In altri casi di pazienti colpiti dalla sindrome del locked-in, l’esperienza del metodo della negazione ricorsiva fu potenziata attraverso l’adozione di software più adatti alla semplificazione automatica nella sperimentazione cognitiva. Nel sistema messo a punto dallo specialista inglese Mick Donegan, l’alfabeto riorganizzato venne letto rilevando automaticamente le risposte sì/no del paziente tramite il Computer Eyegaze che utilizzava un eye-tracker per la lettura dei movimenti oculari. Questo salto tecnologico ha permesso una maggiore velocità della traduzione del pensiero del paziente favorendo un output finale sempre più complesso e una relativa autonomia rispetto all’assistenza di altri sanitari.
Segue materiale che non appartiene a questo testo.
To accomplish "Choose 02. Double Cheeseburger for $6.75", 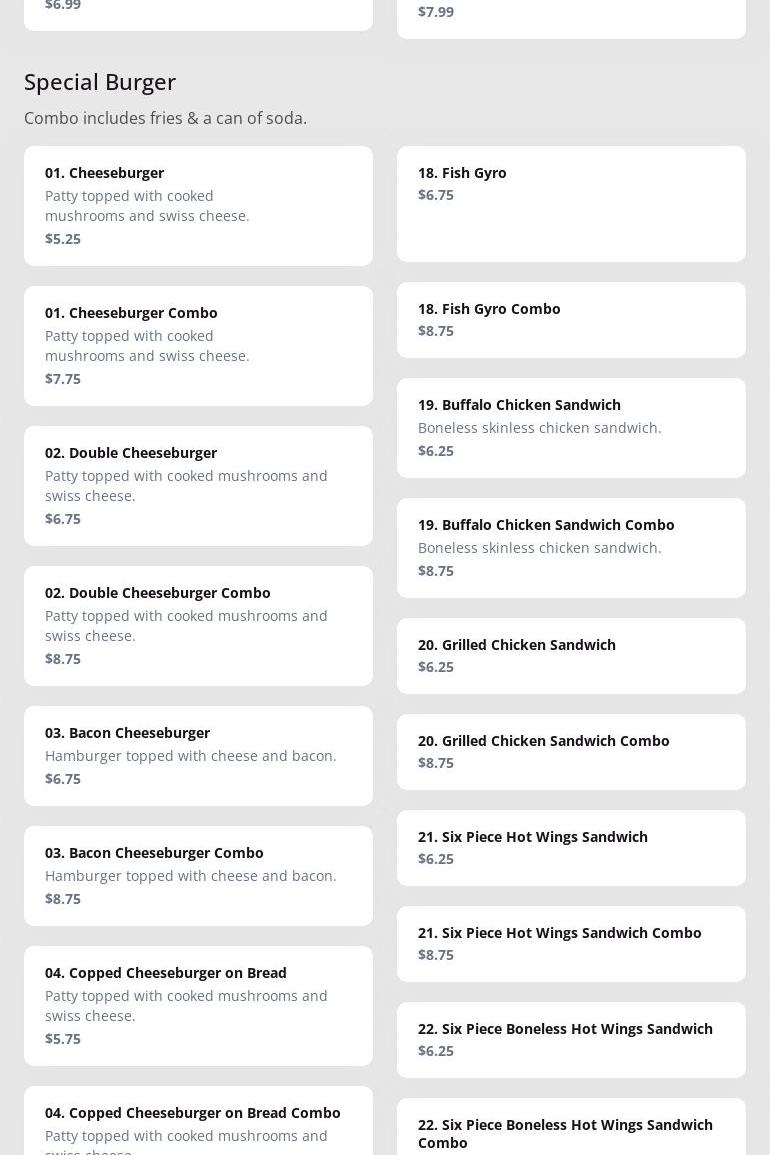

Nel caso più estremo di locked-in, quello di Erik Ramsey, il neuroscienziato Philip Kennedy che lo ebbe in cura cercò di catturare le parole allo stato di “pensiero” introducendo nel cervello del paziente un elettrodo nell’area neuromotoria individuata prima sottoponendo il paziente a un esperimento di neuroimaging. Chiudendo il paziente in un cilindro per la fMri, infatti, ha osservato le aree che venivano “impressionate” da alcune parole riconosciute attraverso l’assenso col linguaggio binario palpebrale del paziente. L’introduzione (autorizzata) di un elettrodo in quelle aeree permise di catturare il segnale cerebrale del pensiero-parola e la sua conversione in un output vocale attraverso un sintetizzatore vocale. Il sistema funzionò per un certo periodo e i pensieri linguistici che albergavano certamente nella mente di quel cadavere motorio vennero alla luce. Poi le condizioni generali di Ramsey peggiorarono e quell’esperimento di cattura del pensiero linguistico cessò.

In qualsiasi caso l’esperienza dei locked-in ha dimostrato, al di là di ogni ragionevole dubbio, che se esiste pensiero cosciente può essere sempre tirato fuori dal cervello di una macchina umana: purché sappia dire “No”.